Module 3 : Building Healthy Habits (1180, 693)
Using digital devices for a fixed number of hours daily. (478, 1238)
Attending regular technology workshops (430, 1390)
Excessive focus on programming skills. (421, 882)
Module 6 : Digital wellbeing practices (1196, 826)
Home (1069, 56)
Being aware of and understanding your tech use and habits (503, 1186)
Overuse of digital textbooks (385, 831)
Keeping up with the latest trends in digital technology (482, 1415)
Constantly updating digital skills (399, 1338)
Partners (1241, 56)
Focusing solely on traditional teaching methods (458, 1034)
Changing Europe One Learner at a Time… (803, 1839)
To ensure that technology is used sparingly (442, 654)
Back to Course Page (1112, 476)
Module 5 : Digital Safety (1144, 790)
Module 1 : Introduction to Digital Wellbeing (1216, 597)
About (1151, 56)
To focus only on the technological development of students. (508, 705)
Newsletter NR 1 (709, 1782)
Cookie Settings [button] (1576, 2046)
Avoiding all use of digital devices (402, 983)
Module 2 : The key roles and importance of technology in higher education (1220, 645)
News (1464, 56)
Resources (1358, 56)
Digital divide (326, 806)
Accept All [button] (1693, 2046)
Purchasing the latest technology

▶ Task prompt: Set out every row above as a numbered list, leaving out any blank lines.

▶ Written solution:
1. Module 3 : Building Healthy Habits (1180, 693)
2. Using digital devices for a fixed number of hours daily. (478, 1238)
3. Attending regular technology workshops (430, 1390)
4. Excessive focus on programming skills. (421, 882)
5. Module 6 : Digital wellbeing practices (1196, 826)
6. Home (1069, 56)
7. Being aware of and understanding your tech use and habits (503, 1186)
8. Overuse of digital textbooks (385, 831)
9. Keeping up with the latest trends in digital technology (482, 1415)
10. Constantly updating digital skills (399, 1338)
11. Partners (1241, 56)
12. Focusing solely on traditional teaching methods (458, 1034)
13. Changing Europe One Learner at a Time… (803, 1839)
14. To ensure that technology is used sparingly (442, 654)
15. Back to Course Page (1112, 476)
16. Module 5 : Digital Safety (1144, 790)
17. Module 1 : Introduction to Digital Wellbeing (1216, 597)
18. About (1151, 56)
19. To focus only on the technological development of students. (508, 705)
20. Newsletter NR 1 (709, 1782)
21. Cookie Settings [button] (1576, 2046)
22. Avoiding all use of digital devices (402, 983)
23. Module 2 : The key roles and importance of technology in higher education (1220, 645)
24. News (1464, 56)
25. Resources (1358, 56)
26. Digital divide (326, 806)
27. Accept All [button] (1693, 2046)
28. Purchasing the latest technology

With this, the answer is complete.